4. Young red wines are better for you than old red wines.
We’ve been told for years that old wines are the best wines. It’s true that some wines taste better when well-aged, but when it comes to the health aspects of wine, old wine isn’t as good! Young red wines contain greater tannin levels than any other type of wine.
5. The colour in red wine comes from the grape skins.
The colour in wine comes from a plant pigment called anthocyanin, which is found in the skins of red grapes.
6. As red wines age, they become lighter in colour.
The colour becomes less intense as wine ages. Very old wines are pale and translucent in colour.
7. Nearly all red wines are made from one species of grape.
All of the most common red wines, including Cabernet Sauvignon, Syrah, Merlot, and Pinot Noir are of just one species of grape: Vitis vinifera.

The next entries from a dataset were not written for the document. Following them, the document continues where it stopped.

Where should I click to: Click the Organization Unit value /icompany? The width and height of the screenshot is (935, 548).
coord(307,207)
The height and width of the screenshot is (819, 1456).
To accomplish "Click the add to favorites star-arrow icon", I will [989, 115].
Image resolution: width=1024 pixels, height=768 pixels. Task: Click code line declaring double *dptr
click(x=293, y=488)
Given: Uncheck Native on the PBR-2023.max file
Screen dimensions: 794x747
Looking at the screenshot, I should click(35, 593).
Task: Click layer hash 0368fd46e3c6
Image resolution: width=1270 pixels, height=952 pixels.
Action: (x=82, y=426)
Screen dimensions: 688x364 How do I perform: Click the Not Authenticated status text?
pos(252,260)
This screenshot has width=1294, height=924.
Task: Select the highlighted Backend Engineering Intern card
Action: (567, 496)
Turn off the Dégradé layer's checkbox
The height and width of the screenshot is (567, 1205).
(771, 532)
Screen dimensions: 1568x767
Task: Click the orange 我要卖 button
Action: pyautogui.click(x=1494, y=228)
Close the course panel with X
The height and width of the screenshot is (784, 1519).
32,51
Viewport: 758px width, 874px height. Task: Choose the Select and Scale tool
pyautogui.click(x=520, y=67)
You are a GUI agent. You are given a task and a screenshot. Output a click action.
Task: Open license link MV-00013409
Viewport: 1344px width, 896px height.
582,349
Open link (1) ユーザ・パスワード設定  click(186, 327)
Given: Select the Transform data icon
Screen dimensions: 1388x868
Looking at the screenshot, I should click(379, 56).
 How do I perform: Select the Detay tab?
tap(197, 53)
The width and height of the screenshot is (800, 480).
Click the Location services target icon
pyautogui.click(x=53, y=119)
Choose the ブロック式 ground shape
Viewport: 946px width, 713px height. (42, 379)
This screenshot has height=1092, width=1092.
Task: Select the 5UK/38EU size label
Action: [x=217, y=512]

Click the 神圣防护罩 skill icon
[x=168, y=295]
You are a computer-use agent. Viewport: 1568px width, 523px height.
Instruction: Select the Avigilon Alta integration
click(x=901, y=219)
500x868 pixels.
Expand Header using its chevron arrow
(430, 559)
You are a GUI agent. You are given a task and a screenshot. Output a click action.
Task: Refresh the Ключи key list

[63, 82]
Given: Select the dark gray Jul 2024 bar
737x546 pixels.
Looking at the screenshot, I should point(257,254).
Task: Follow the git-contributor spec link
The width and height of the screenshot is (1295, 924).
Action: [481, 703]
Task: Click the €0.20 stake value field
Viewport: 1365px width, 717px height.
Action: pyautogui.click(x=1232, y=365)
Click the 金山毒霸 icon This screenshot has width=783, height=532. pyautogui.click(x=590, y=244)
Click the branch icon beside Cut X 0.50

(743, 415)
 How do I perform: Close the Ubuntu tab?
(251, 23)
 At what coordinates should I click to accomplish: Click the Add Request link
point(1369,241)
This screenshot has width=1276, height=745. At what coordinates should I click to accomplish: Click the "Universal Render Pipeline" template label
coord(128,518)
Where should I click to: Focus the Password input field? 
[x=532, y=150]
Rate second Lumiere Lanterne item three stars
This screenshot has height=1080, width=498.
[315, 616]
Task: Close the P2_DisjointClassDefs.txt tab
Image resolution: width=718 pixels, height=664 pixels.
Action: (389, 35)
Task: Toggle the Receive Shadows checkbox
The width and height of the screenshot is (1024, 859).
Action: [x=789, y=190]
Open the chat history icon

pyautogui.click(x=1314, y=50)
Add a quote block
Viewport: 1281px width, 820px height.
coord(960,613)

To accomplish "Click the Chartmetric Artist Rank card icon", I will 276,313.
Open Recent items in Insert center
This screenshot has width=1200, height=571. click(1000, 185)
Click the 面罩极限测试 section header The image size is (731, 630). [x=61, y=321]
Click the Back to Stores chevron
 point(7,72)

There are certainly other species used for wine (there are some 65-70 vitis species), but they are very rarely used for wine. Vitis vinifera is commonly considered the wine grape species.
8. Red grapes are older than white wine grapes.
The yellow and green-colored grapes that produce white wines are thought to have originally come from a DNA mutation of red grapevines. This is a pretty convincing hypothesis, since Pinot Noir and Pinot Blanc share the same DNA.